The problem |
The records that follow must be repeated exactly, except for their pictures.
*** Opening of Task data ***
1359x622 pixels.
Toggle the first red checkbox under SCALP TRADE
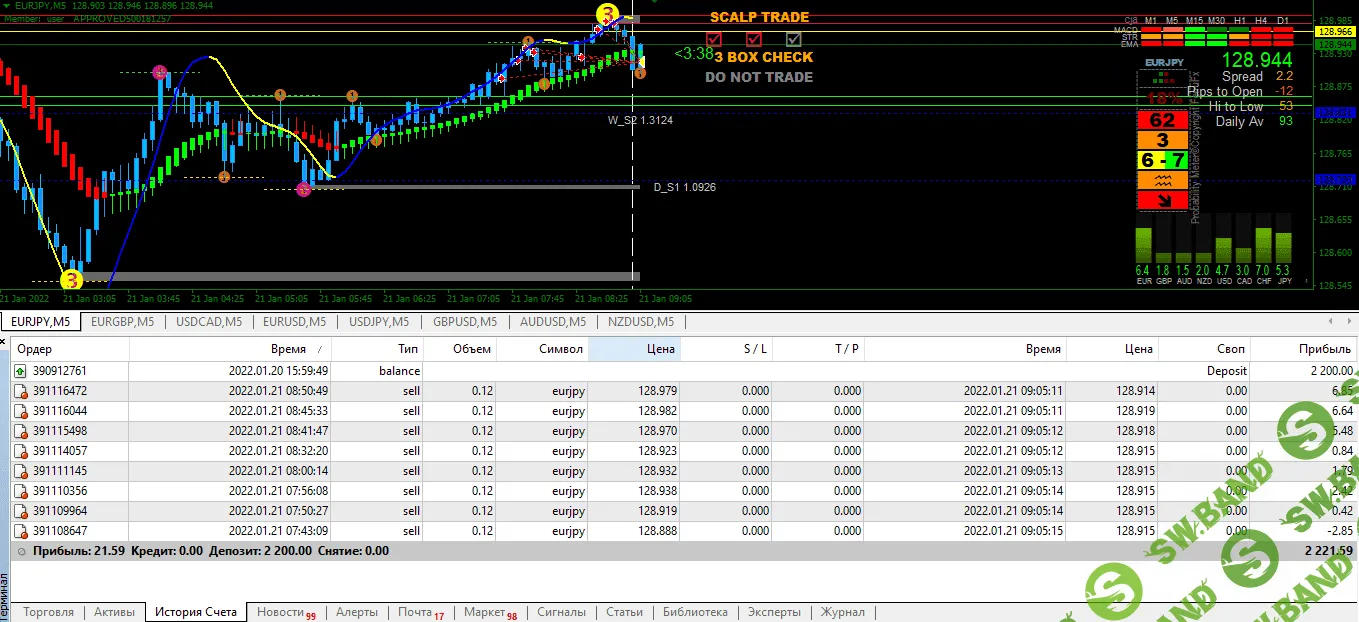714,39
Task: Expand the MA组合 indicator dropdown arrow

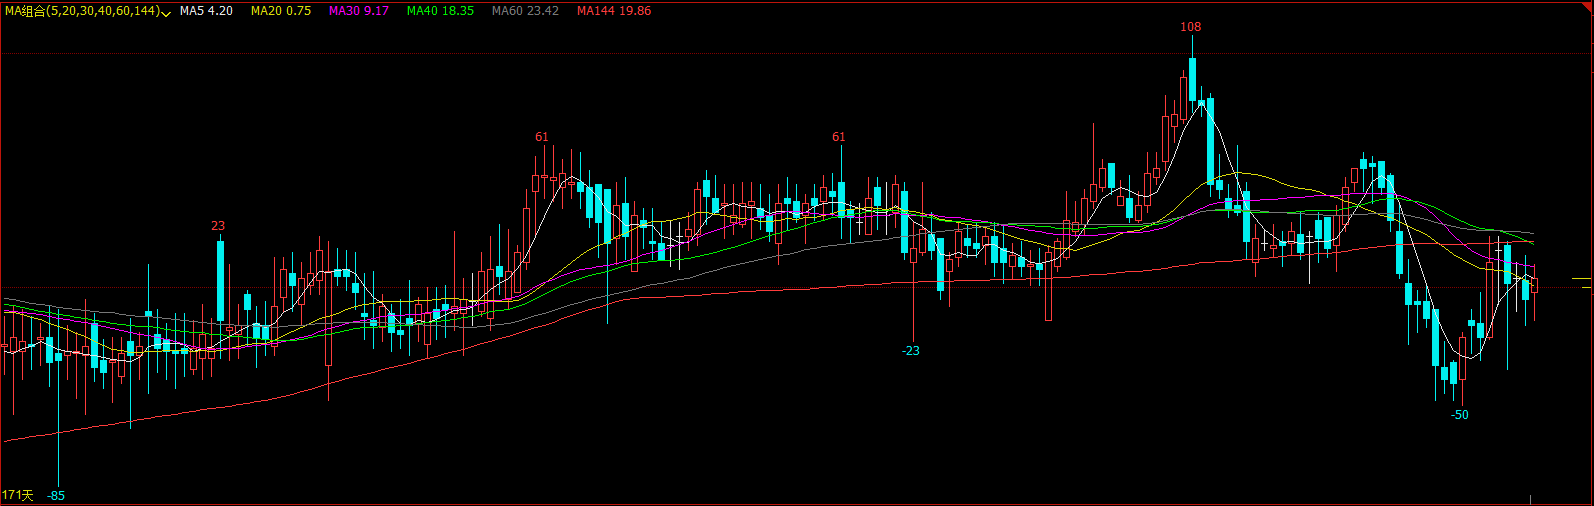Action: (166, 12)
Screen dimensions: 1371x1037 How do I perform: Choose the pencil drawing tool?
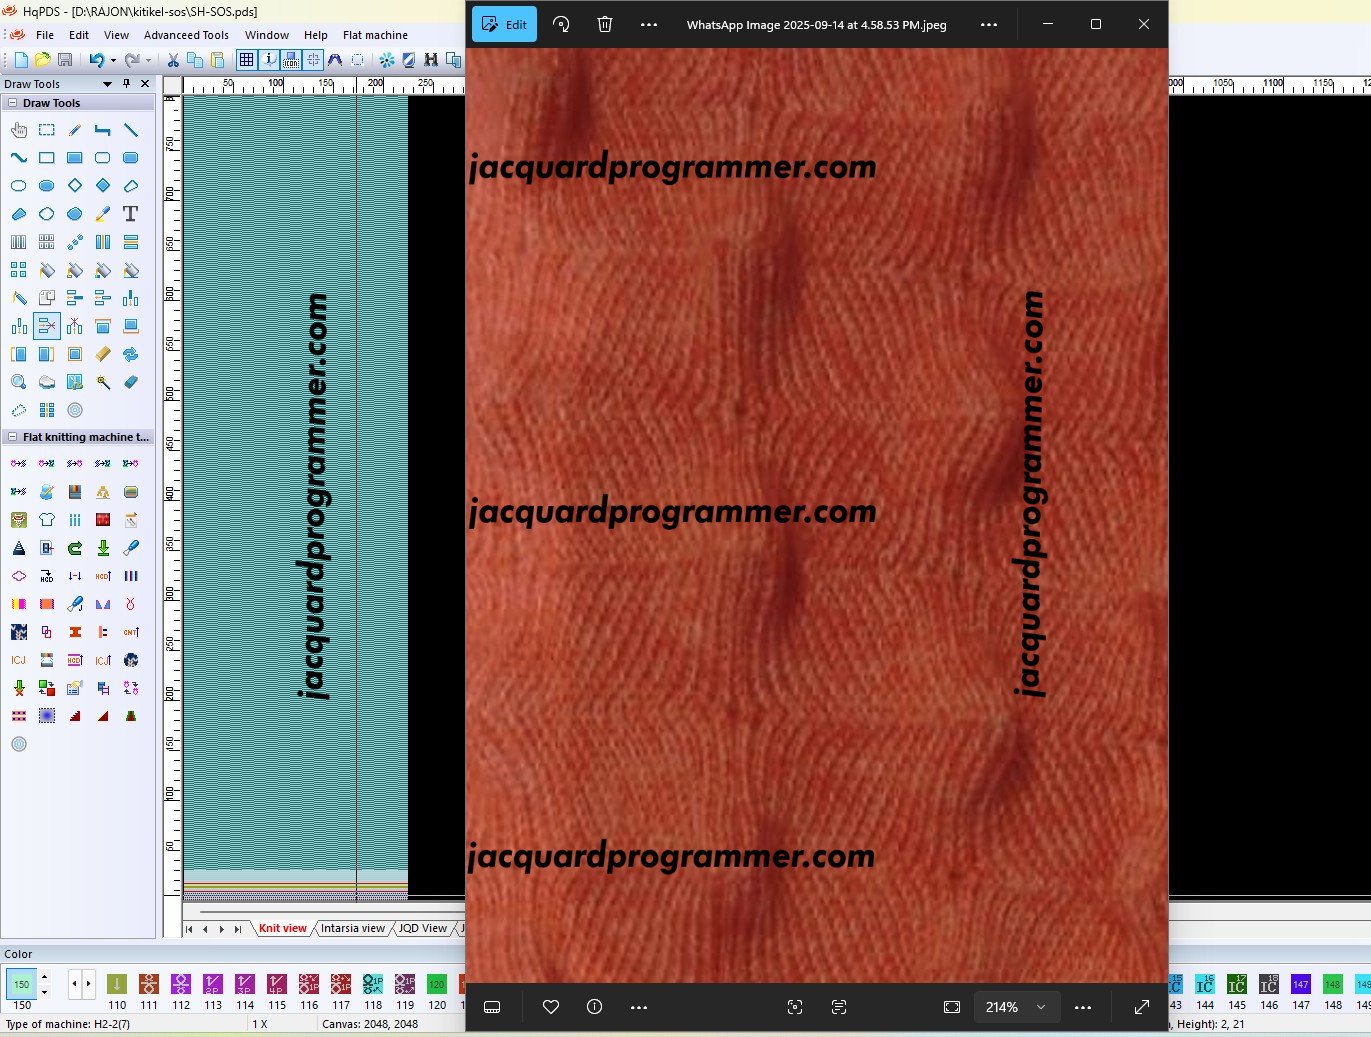74,130
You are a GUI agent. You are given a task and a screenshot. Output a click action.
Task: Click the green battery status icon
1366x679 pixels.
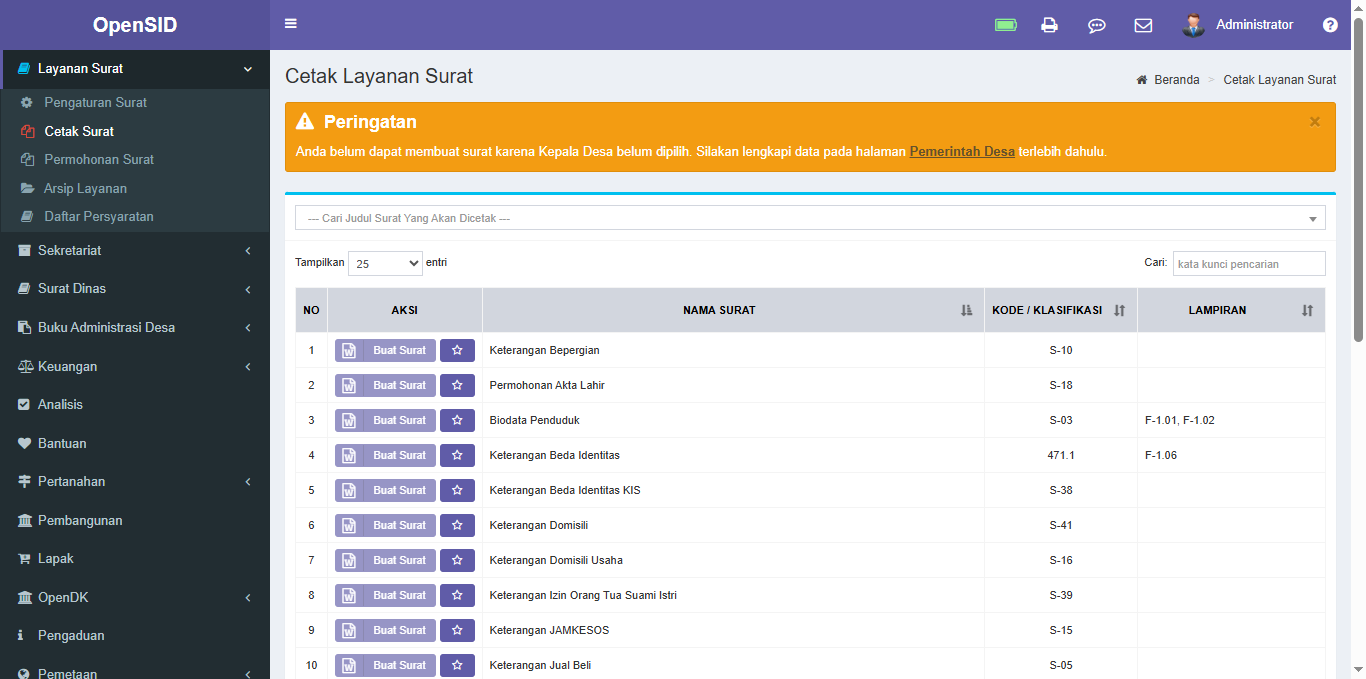(1005, 25)
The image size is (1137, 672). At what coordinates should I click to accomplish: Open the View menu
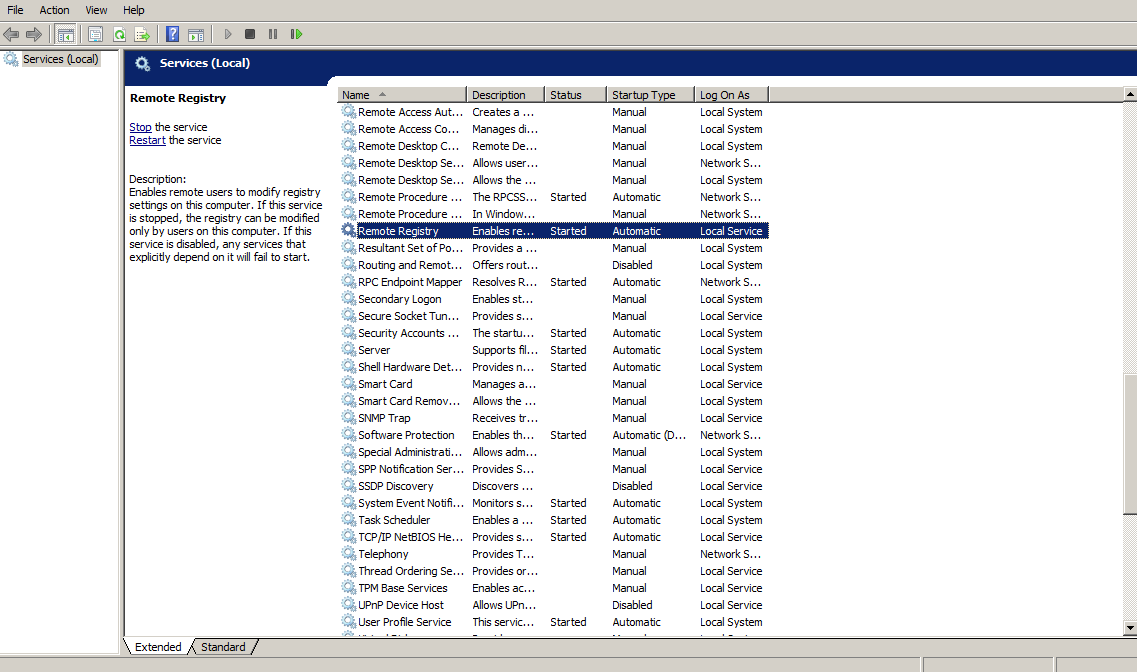pyautogui.click(x=95, y=9)
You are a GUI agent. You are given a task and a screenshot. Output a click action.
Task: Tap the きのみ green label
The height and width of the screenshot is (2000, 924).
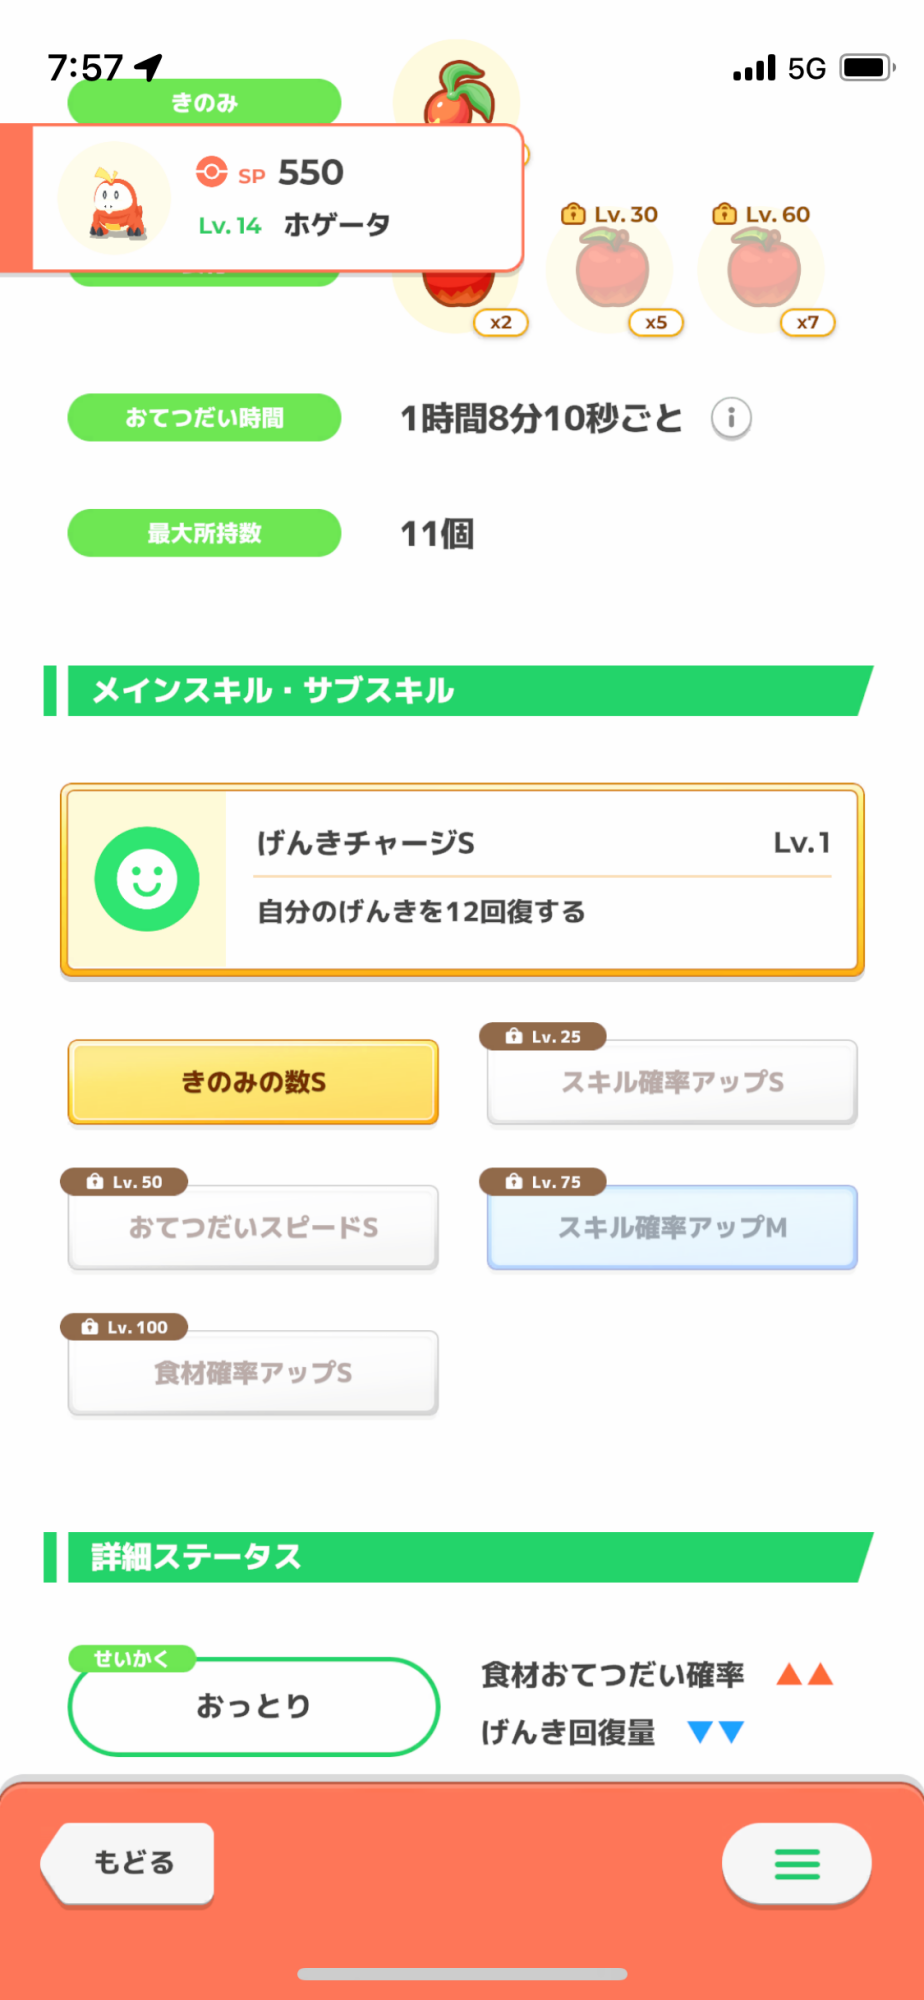point(204,102)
*** Close of Task data ***
Answer below |
1359x622 pixels.
Toggle the first red checkbox under SCALP TRADE
714,39
Task: Expand the MA组合 indicator dropdown arrow

Action: (166, 12)
Screen dimensions: 1371x1037 How do I perform: Choose the pencil drawing tool?
74,130
You are a GUI agent. You are given a task and a screenshot. Output a click action.
Task: Click the green battery status icon
1366x679 pixels.
(1005, 25)
The image size is (1137, 672). At what coordinates should I click to accomplish: Open the View menu
pyautogui.click(x=95, y=9)
You are a GUI agent. You are given a task and a screenshot. Output a click action.
Task: Tap the きのみ green label
The height and width of the screenshot is (2000, 924).
point(204,102)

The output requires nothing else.